Conflicts’ Long Shadow: The Decline of Local State Capacity in Burkina Faso
(with Ablam Estel Apeti, and Rose Camille Vincent)
Abstract | [Paper (draft coming soon)]|
Conflicts in fragile states disrupt governance, resource mobilization, and service delivery, yet their micro-level impact on local state capacity is under-explored. This paper examines how violent conflicts affect the capacity of local governments to raise revenue and allocate resources for public services, using Burkina Faso as a case study due to its recent political instability and escalating conflicts. We construct a commune-by-year dataset covering all 351 communes over 15 years, combining data on public finance, conflict, and economic activities. A key innovation is the inclusion of planned revenues and expenditures, allowing us to assess how conflicts alter local fiscal expectations and performance.
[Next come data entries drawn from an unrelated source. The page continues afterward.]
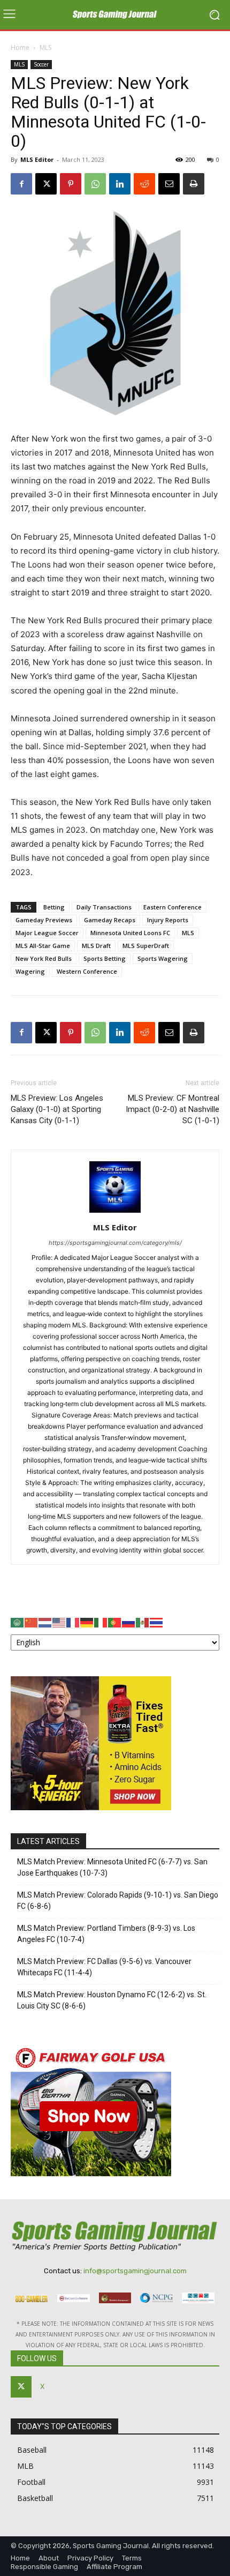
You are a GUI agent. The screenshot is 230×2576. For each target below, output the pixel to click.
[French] (73, 1622)
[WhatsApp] (95, 184)
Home (20, 47)
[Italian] (101, 1622)
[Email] (169, 184)
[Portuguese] (115, 1622)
Using event studies and recentered instruments, we find that conflict-affected communes miss revenue and expenditure targets by 6 and 5 percentage points, respectively. This is driven by drops in locally generated revenues and reduced spending on operations and staff. Investment targets also fall short as expected central government grants fail to arrive, deepening fiscal deficits. The weakened local fiscal capacity lasts long after conflicts subside, highlighting challenges in post-conflict recovery
The Impacts of Negative Income Tax on Labor Market and Health Outcomes: Evidence from a Large Scale Field Experiment
(with Hyuncheol Bryant Kim, Minki Kim, Jungmin Lee, Sangyoon Park, and Hankyoung Sung)
Abstract | [Paper (draft coming soon)]|
This report presents experimental evidence on the short-run impacts of providing monthly income support to low-income households, focusing on their financial stability, employment, subjective well-being, and health outcomes. We examine a randomized experiment in South Korea, the Seoul Stepping Stone Income Project, where 1,584 out of 5,111 households received monthly payments based on their income and household size across two phases. Our findings, drawn from both administrative and survey data, consistently show that households receiving income support experienced increases in total income and expenditures. However, compared to the control group, recipients of income support display lower employment and labor income growth. Notably, income support led to improvements in mental health among low-income households.
Childbirth Effects of the 2004 Indian Ocean Tsunami
(with Elizabeth Kayoon Hur)
Abstract | Paper (Updated: 2022/08/22) | Online appendix | (Replication package in progress)
This paper evaluates the effect of the in utero exposure to the 2004 Indian Ocean Tsunami on short-term childbirth outcomes in Indonesia. Exploiting variation in damage intensities across locations and the timing of exposure, we find that the probability of successful pregnancies drops by 5.9 pp, while miscarriages increase by 5.5 pp. However, this does not vary by intensity of exposure across locations. Our results suggest the importance of considering fetal loss in developing countries and highlight that facilitating household investment in health through various policies may mitigate negative birth effects in the aftermath of natural disasters.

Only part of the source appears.